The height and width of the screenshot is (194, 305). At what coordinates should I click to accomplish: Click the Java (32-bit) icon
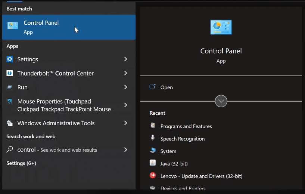(153, 163)
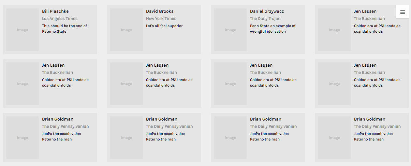The height and width of the screenshot is (166, 411).
Task: Select the David Brooks article thumbnail
Action: point(126,30)
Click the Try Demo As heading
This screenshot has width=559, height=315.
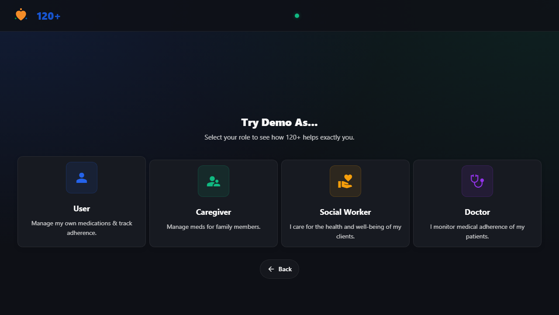tap(279, 123)
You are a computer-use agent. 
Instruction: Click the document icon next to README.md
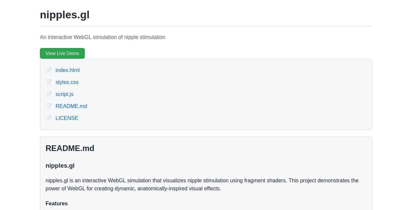point(49,106)
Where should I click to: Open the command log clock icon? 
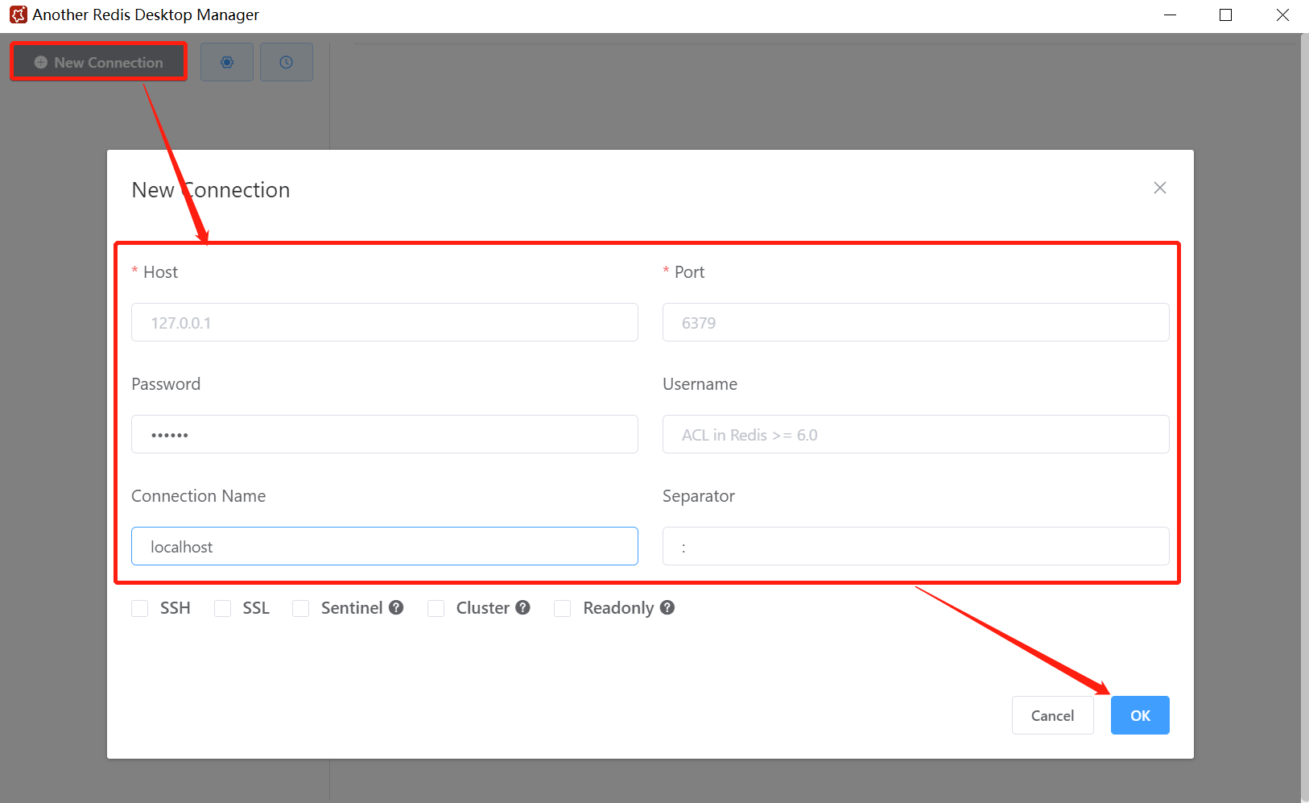click(x=286, y=62)

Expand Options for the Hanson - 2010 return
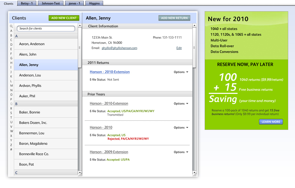(181, 128)
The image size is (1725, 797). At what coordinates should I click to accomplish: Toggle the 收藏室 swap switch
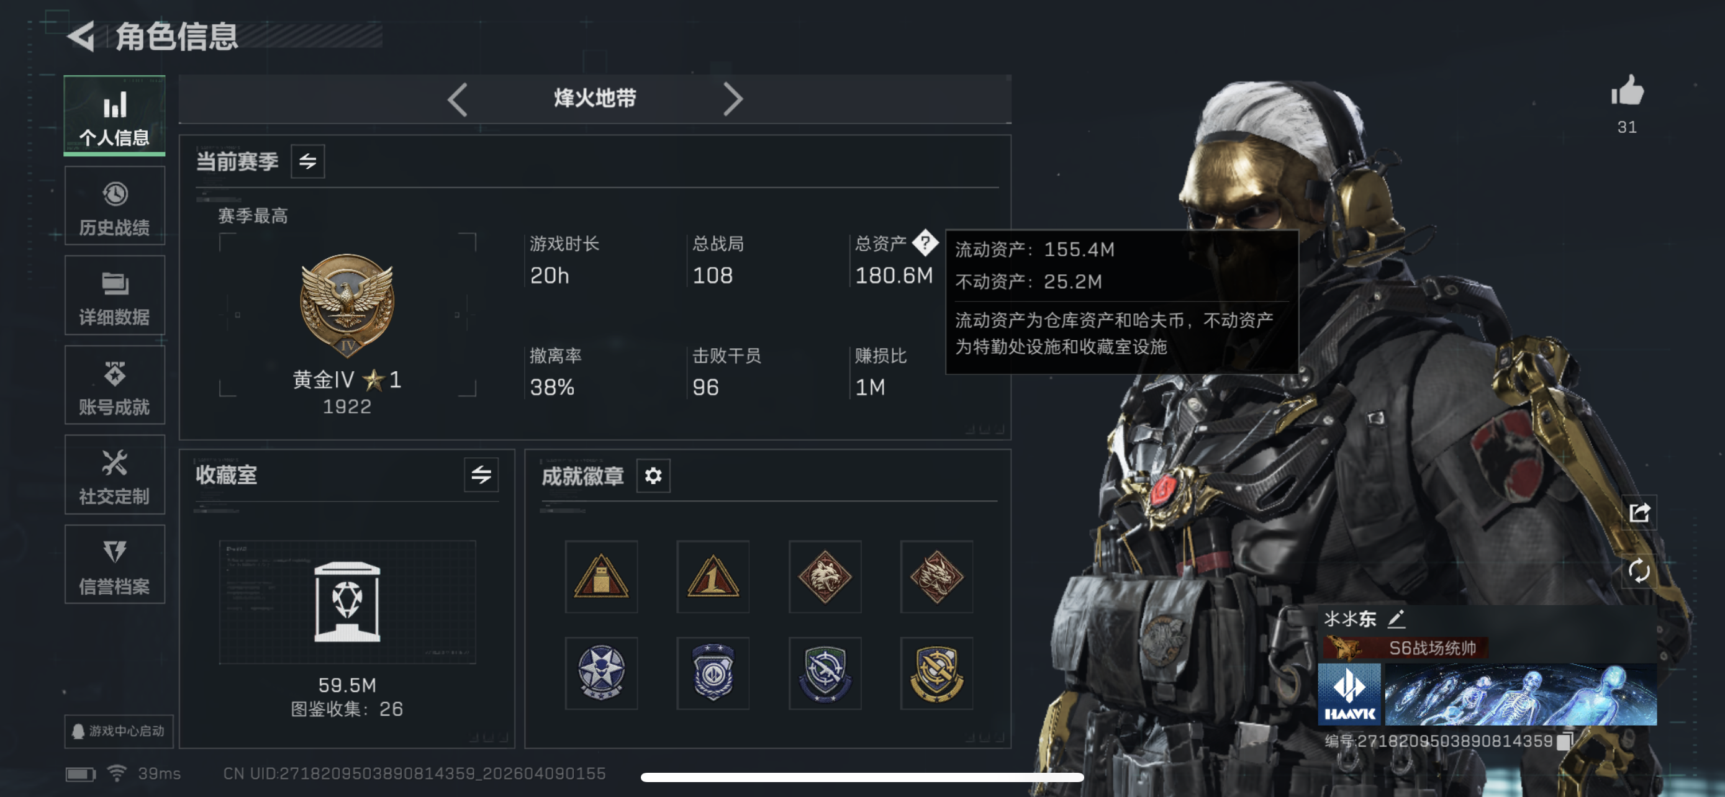[x=481, y=475]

----------------------------------------

• **Problem description**: Please write out all of the material above without changing a word, and omit any pictures.

• **Solution for this exercise**:
The height and width of the screenshot is (194, 305). At what coordinates should I click to accomplish: Click the Java (32-bit) icon
(153, 163)
The height and width of the screenshot is (166, 411).
Task: Select the David Brooks article thumbnail
Action: point(126,30)
Click the Try Demo As heading
This screenshot has width=559, height=315.
tap(279, 123)
You are a computer-use agent. 
Instruction: Click the document icon next to README.md
point(49,106)
Where should I click to: Open the command log clock icon? 
click(x=286, y=62)

Expand Options for the Hanson - 2010 return
(181, 128)
The image size is (1725, 797). At what coordinates should I click to accomplish: Toggle the 收藏室 swap switch
[x=481, y=475]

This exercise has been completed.